Al mismo tiempo, China fracasó por completo en desarrollar un Plan B. Muchos chinos mayores, el grupo más vulnerable, todavía no están completamente vacunados. China también se ha negado a usar vacunas fabricadas en el extranjero, a pesar de que sus vacunas de cosecha propia, que no utilizan tecnología de ARNm, son menos efectivas que las inyecciones que recibe el resto del mundo.
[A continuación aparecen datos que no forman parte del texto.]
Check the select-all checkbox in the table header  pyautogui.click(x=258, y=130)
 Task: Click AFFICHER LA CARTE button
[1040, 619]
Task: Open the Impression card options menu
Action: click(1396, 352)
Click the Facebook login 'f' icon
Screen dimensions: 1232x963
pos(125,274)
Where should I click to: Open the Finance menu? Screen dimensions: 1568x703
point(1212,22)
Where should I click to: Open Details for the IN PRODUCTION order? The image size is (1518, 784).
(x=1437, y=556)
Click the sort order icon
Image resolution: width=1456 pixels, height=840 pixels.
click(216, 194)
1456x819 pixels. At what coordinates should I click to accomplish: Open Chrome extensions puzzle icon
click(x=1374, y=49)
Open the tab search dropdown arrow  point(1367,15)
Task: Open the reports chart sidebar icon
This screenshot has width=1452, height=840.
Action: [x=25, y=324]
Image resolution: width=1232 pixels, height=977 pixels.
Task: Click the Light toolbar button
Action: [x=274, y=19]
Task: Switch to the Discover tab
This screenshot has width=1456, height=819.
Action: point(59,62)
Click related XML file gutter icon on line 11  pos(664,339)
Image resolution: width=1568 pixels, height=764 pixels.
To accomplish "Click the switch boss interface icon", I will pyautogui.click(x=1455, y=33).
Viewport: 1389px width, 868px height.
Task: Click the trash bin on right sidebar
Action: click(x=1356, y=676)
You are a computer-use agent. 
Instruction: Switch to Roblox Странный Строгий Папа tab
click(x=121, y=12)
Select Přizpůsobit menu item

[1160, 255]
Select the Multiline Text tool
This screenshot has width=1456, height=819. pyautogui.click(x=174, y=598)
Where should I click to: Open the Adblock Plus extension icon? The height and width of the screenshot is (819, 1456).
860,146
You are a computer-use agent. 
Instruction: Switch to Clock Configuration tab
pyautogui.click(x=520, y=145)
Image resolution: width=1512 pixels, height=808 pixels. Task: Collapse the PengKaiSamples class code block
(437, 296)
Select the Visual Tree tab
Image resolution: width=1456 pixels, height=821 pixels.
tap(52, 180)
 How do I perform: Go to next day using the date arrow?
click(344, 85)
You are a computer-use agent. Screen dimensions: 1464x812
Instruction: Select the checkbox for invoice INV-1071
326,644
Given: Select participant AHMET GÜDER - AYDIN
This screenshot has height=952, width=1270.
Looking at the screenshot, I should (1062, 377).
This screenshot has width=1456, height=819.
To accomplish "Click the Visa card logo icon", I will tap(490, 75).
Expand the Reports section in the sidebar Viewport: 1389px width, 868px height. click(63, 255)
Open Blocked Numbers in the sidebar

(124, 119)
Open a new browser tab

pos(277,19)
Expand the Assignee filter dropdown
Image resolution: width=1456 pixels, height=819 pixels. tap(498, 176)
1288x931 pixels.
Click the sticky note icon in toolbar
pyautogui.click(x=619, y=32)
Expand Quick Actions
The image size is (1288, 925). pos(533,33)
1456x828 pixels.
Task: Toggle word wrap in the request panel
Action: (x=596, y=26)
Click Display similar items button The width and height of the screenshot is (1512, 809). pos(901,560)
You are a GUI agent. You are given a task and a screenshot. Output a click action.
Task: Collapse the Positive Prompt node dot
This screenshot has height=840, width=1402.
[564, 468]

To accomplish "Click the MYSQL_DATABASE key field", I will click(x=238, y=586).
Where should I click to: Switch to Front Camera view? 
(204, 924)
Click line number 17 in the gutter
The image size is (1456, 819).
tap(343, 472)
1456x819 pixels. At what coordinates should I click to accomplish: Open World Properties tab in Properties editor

Todo esto deja al régimen de Xi Jinping en una trampa de su propia creación. La política de cero COVID es obviamente insostenible, pero ponerle fin significaría admitir tácitamente el error, lo que los autócratas nunca encuentran fácil. Además, aflojar las reglas significaría un gran aumento en los casos y las muertes.

No solo muchos de los chinos más vulnerables no han sido vacunados o han recibido vacunas inferiores, sino que debido a que el coronavirus ha sido suprimido, pocos chinos tienen inmunidad natural, y la nación también tiene muy pocas camas de cuidados intensivos, lo que la deja sin la capacidad de lidiar con un aumento de COVID.

Es una pesadilla, y nadie sabe cómo termina. Pero, ¿qué podemos aprender el resto de nosotros de China?

En primer lugar, la autocracia no es, de hecho, superior a la democracia. Los autócratas pueden actuar rápida y decisivamente, pero también pueden cometer grandes errores porque nadie puede decirles cuándo están equivocados. En un nivel fundamental, hay una clara semejanza entre la negativa de Xi a retroceder en cero COVID y el desastre de Vladimir Putin en Ucrania.

En segundo lugar, estamos viendo por qué es importante que los líderes estén abiertos a la evidencia y estén dispuestos a cambiar de rumbo cuando se ha demostrado que están equivocados.

Irónicamente, en los Estados Unidos los políticos cuyo dogmatismo se parece más al de los líderes chinos son los republicanos de derecha. China ha rechazado las vacunas extranjeras de ARNm, a pesar de la clara evidencia de su superioridad; muchos líderes republicanos han rechazado las vacunas en general, incluso frente a una enorme división partidista en las tasas de mortalidad vinculadas a las tasas de vacunación diferenciadas.

Esto contrasta con los demócratas, que en general han seguido algo parecido al enfoque de Nueva Zelanda, aunque mucho menos efectivo: restricciones desde el principio, relajadas a medida que se propagaba la vacunación.

En resumen, lo que podemos aprender de China es más amplio que el fracaso de políticas específicas; es que debemos tener cuidado con los aspirantes a autócratas que insisten, independientemente de la evidencia, en que siempre tienen razón.